Por eso, es necesario que la energía se produzca con fuentes renovables que no generen este tipo de gases invernadero.

El fomento de las energías renovables es uno de los pasos fundamentales. Si consumimos cada vez energía 100% verde conseguiremos que se reduzcan este tipo de gases y, por lo tanto, el cambio climático sea menos severo.

Además, el fomento de este tipo de tecnologías a la hora de producir energía influiría en el precio final de la electricidad en el mercado mayorista de la electricidad.

Como hemos comentado en otros artículos si en el mix energético del pool hay una mayor proporción de energías renovables, al ser un mercado marginal, la tecnología que marca el precio final podrá ser más barata.

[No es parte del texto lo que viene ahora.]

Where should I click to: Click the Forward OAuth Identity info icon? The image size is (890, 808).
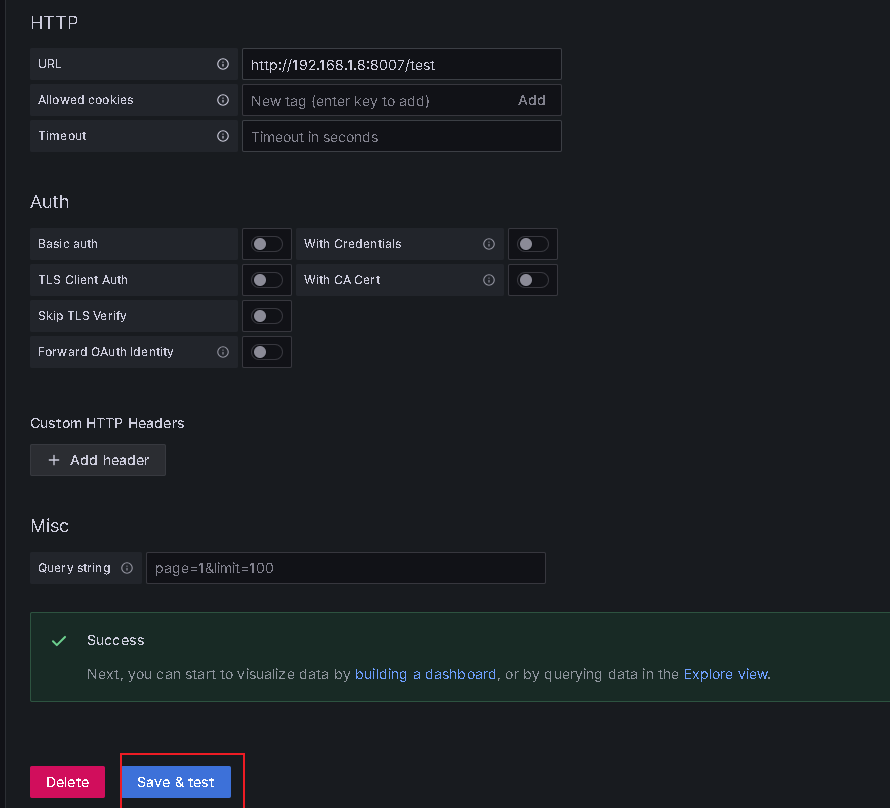coord(222,351)
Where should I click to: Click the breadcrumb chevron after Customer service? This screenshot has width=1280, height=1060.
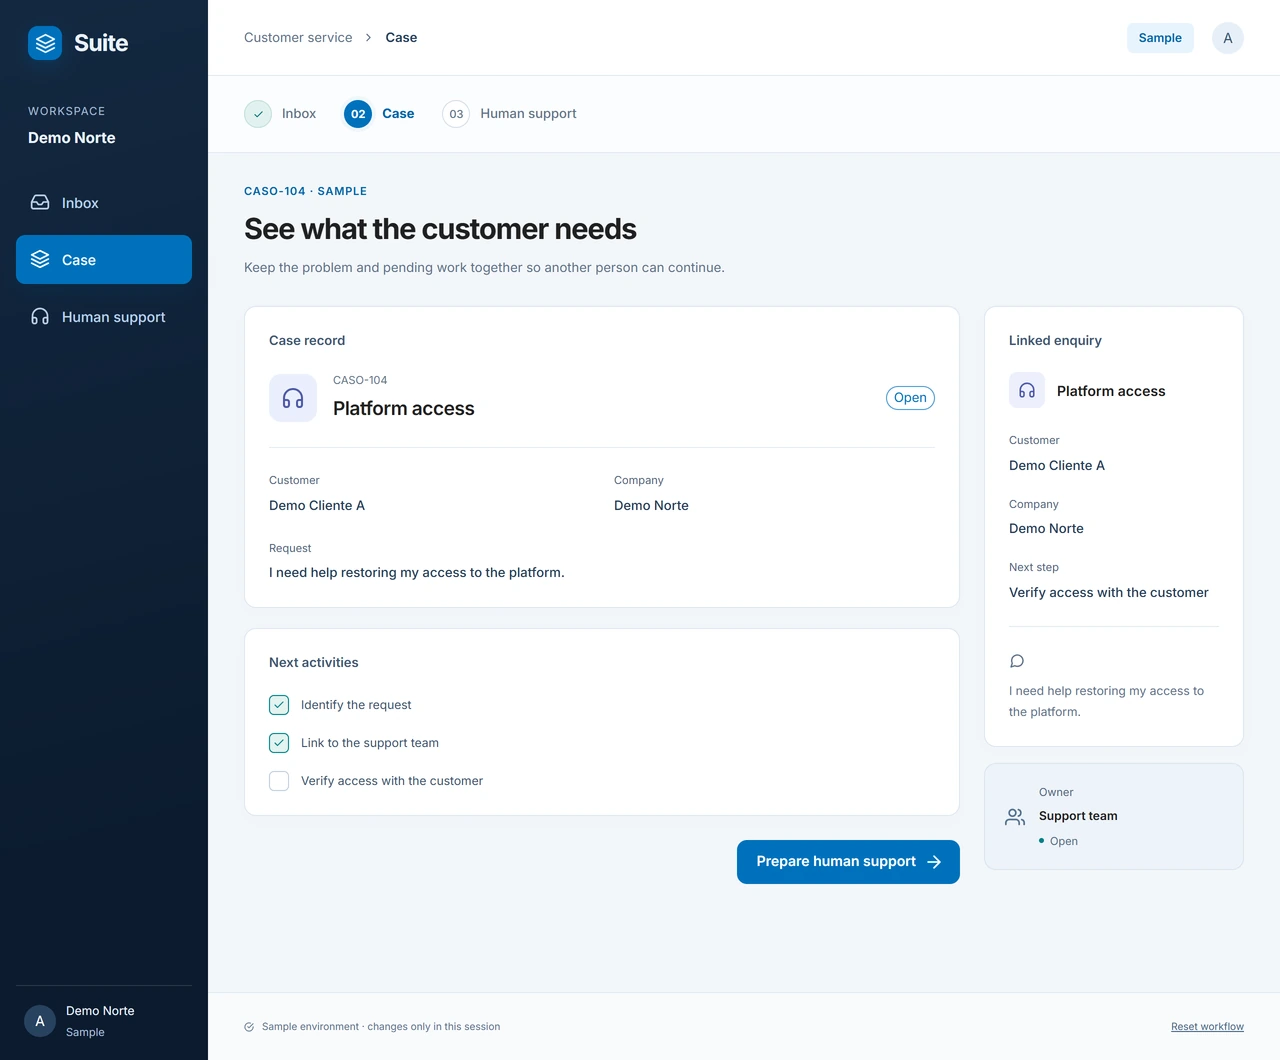368,38
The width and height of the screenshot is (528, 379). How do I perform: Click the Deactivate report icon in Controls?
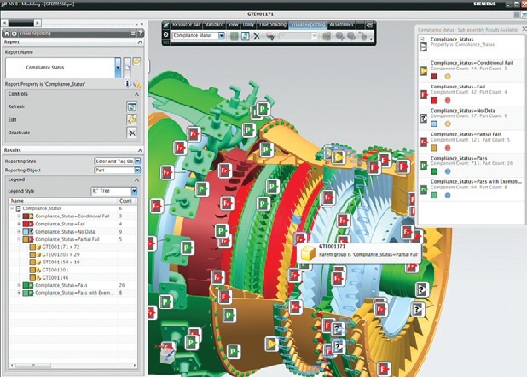[x=132, y=133]
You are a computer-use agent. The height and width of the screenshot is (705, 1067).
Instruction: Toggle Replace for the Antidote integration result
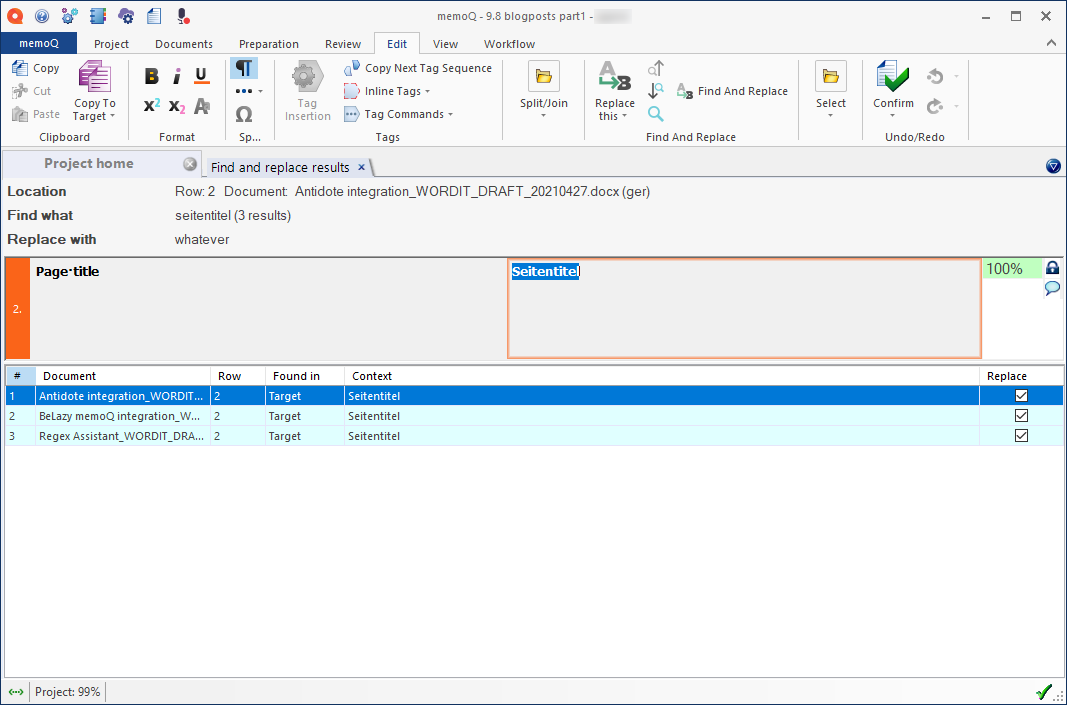(1021, 395)
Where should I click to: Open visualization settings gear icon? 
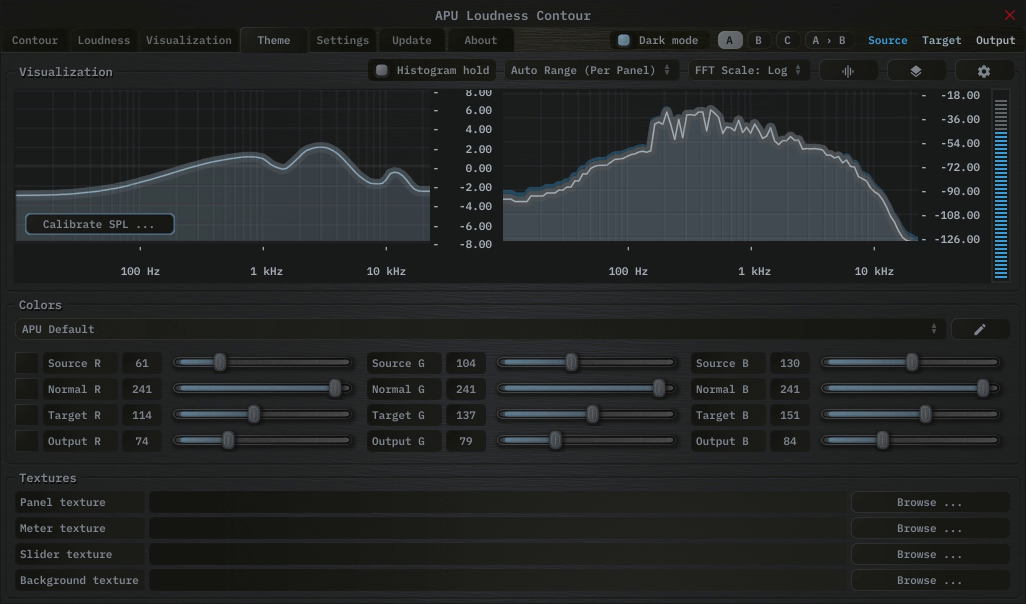click(x=983, y=71)
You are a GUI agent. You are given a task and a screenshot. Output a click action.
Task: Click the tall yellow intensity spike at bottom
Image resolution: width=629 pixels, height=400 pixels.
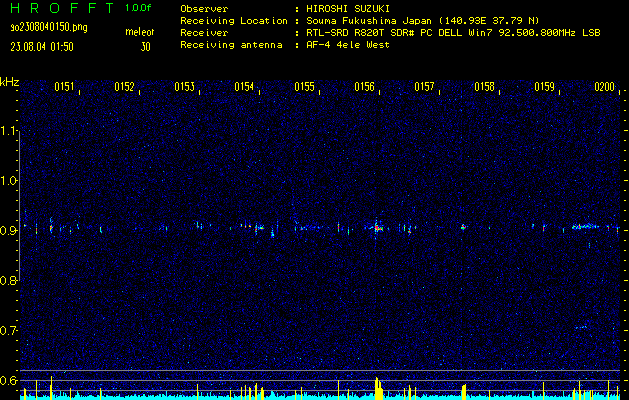coord(376,388)
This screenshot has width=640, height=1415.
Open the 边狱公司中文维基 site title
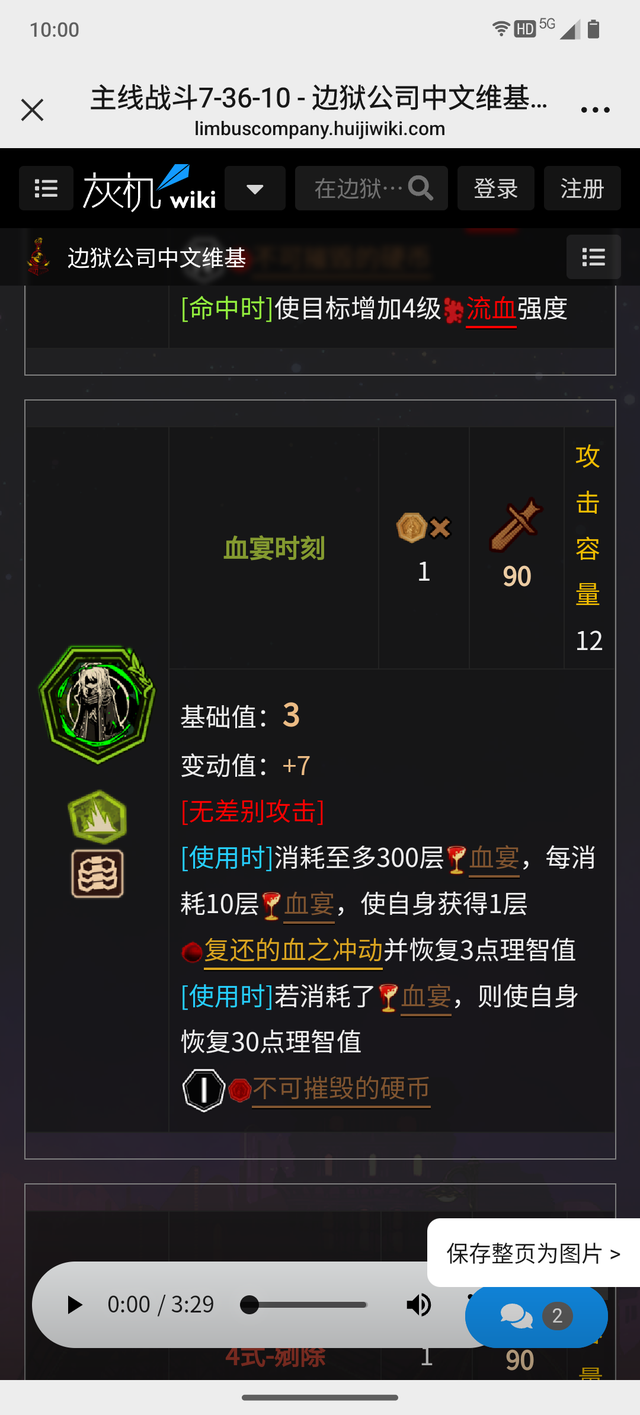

Por lo que el cambio de modelo energético es fundamental para conseguir atenuar las consecuencias que puede tener el cambio climático.

 

Como consumidor ser más eficiente energéticamente y contratar con compañías que comercialicen energía 100% verde pueden ser algunas de las medidas que se pueden llevar a cabo para contribuir a esta causa.

Pero, sin un compromiso por parte de los Gobiernos, se antoja muy complicado que se pueda conseguir, si quiera, frenar un fenómeno que afecta y afectará a todo el planeta.